Certain parts of a dementia patient's body become more sensitive, said Teepa Snow, a dementia care specialist and trainer based in North Carolina who travels the country giving presentations about the disease. One "hot spot" is the mouth and they may begin humming or grinding their teeth. They also may resist a caregiver trying to shave them or touch their mouth. Genitalia also become more sensitive and patients may wince at being cleaned. Those with Alzheimer's tend to savor their sense of touch, leading to clapping, grabbing and even pushing.

This heightened sense of touch can also lead to one of the least-discussed Alzheimer's behaviors: sexual acting out. This is made worse by older patients with macular degeneration.

"You're looking at somebody who's gonna be using their hands a lot to explore the environment because they lack their central field of vision and they have no sense of what's the language processing that's going on so they're going [to] be touching and feeling," Snow said. "They're also going to do a lot more self-stimulation . . . . because they can't pay attention to the environment for stimulation so they're going to be focusing on their own bodies.

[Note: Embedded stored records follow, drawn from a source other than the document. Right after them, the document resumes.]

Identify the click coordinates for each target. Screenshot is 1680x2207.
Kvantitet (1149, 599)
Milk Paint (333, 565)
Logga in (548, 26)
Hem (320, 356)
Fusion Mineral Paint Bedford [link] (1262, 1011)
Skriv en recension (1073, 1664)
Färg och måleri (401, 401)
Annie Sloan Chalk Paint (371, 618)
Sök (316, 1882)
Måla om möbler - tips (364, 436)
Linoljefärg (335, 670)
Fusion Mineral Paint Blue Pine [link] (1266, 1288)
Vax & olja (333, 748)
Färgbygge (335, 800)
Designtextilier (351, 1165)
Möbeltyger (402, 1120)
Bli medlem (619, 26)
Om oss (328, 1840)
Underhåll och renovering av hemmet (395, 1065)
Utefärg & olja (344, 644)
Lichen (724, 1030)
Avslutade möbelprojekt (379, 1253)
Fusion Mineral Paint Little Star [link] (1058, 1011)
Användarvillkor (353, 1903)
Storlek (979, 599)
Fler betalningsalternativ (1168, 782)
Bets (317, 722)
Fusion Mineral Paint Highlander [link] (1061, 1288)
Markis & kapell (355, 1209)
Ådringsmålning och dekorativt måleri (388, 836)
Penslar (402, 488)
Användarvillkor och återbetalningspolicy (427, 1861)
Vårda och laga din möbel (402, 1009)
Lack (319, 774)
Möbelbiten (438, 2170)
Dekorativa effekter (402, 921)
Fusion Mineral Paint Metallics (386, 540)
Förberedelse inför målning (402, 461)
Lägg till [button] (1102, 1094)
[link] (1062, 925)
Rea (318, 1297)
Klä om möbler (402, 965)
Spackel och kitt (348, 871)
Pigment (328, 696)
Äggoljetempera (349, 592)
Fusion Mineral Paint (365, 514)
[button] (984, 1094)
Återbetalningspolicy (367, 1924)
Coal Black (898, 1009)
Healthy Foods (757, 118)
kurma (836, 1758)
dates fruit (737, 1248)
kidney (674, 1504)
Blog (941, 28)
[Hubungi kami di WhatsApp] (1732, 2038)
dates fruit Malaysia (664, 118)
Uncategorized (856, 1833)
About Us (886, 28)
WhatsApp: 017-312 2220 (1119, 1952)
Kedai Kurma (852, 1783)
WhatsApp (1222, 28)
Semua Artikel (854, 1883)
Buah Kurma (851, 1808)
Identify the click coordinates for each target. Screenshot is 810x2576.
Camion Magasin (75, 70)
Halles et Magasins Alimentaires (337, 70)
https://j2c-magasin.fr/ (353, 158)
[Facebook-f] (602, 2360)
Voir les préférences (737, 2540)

And they aren't going to know where they are."

This can lead to stripping and masturbation in public, as well as inappropriate touching. Sometimes, the object of affection may be a stranger or even a son or daughter caregiver. "They can't figure out who you are to them; they think they're younger than they are and they don't realize you're the daughter, they think you're the spouse," Snow said. "So they're treating you like that because you're giving care like that and you don't realize that's the role you've taken over."

A heterosexual patient may even initiate a same-sex relationship. "Does it mean I've developed homosexual tendencies? No," Snow said. "What it means is I have my sensory needs and I want to be close to somebody. I'm lonely, I'm lost, I don't know where I am, I don't know why I am and I'm looking for comfort. . . it's being human and having this disease."

Sexual acting out can trigger some of the more visceral responses from caregivers, Snow said, and as with all Alzheimer's behaviors, reaction is everything.

"It is incredibly tough because this has all kinds of emotional registers that it hits with us and it makes us uncomfortable, it makes us nervous," she said. "We get angry, we get upset, we get vindictive, we get mean, we get vicious. We just overreact because it scares us."